Each lab member has their own brush or feather that feels best in their hands—the Yamashita lab also selects their feathers based on color.

“You learn everyone’s favorite color quickly,” Fingerhut says—hers is purple. Most of the feathers are of the craft store variety, but Yamashita uses real bird feathers (sanitized for lab use).

Under the microscope, it’s very easy to tell the flies apart by their genetic markers.
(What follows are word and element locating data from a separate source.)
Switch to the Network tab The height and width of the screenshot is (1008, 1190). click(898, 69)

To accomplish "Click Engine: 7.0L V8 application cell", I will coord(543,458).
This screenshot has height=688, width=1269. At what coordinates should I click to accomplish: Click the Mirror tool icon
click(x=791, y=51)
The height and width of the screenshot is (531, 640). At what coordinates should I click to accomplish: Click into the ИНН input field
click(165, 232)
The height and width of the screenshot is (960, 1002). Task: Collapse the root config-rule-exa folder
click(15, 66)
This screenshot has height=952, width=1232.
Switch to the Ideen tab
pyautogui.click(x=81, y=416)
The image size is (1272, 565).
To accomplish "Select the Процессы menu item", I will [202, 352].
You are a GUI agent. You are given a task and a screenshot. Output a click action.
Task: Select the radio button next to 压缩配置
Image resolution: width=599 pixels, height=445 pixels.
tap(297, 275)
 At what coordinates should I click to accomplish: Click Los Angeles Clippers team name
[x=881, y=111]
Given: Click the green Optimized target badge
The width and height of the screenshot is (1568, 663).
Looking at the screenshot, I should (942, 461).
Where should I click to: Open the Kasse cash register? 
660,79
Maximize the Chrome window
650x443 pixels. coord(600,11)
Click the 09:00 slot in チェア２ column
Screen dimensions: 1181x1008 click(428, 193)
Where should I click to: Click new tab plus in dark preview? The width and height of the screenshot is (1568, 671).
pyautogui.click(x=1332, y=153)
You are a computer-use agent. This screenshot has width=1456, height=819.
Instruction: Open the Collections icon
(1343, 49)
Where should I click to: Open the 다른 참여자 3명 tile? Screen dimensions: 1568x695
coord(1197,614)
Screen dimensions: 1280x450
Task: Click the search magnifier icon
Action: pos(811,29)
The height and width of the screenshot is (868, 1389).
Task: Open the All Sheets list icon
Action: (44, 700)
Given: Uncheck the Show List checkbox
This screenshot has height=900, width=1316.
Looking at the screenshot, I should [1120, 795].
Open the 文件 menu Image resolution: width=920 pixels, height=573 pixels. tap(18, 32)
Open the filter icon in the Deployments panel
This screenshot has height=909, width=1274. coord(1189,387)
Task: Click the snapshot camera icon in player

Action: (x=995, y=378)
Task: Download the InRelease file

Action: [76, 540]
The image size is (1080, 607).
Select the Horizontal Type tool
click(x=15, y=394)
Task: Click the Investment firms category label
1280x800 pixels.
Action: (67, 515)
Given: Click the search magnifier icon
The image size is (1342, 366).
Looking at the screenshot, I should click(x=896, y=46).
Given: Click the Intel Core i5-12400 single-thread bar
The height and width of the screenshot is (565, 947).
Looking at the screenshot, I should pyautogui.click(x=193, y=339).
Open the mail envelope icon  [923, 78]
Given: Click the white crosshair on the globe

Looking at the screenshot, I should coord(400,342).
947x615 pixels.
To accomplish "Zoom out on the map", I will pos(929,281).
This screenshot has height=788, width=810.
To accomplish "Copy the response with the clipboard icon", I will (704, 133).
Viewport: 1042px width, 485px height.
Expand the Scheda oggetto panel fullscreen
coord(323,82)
It’s also possible to view the stages of fruit fly development from start to finish.

“In the stages that we’re studying, the embryo will undergo massive morphological changes that you can watch happen over a few hours using video imaging. There’s just so much of what’s going on during those few hours that we don’t know anything about, but you can see it with your own eyes easily with the microscope,” Saiduddin says.

In the following video, Saiduddin captured germ cell precursors forming in a Drosophila embryo. They appear in the posterior pole, shown on the right. Images were captured every 30 seconds.

“When you look at the testis or the ovary, you can see single cell resolution, so you can see what’s happening in all the different cell types, kind of all at once, and you can get a picture of what genes are important at what stage of germ cell development,” Fingerhut says. “You can see the whole process going on in one snapshot when you look at a single tissue, like you can see the stem cells, and their niche, and then you can see every stage up until a mature sperm that’s ready to go on to fertilization.”

Fruit flies may seem like a nuisance when they suddenly start multiplying in the kitchen trash, but the contributions they have made to science are multitudinous. With the tools to manipulate their genomes, their short generation time, large numbers, and easily observable development, fruit flies make for an excellent model organism, and the success of Drosophila research over the decades bears that out. They have been instrumental in shaping our understanding of genetics, development, health and disease, and more. The many flies inside of Whitehead Institute will help answer important questions about how life begets new life, and how new life develops during its early stages.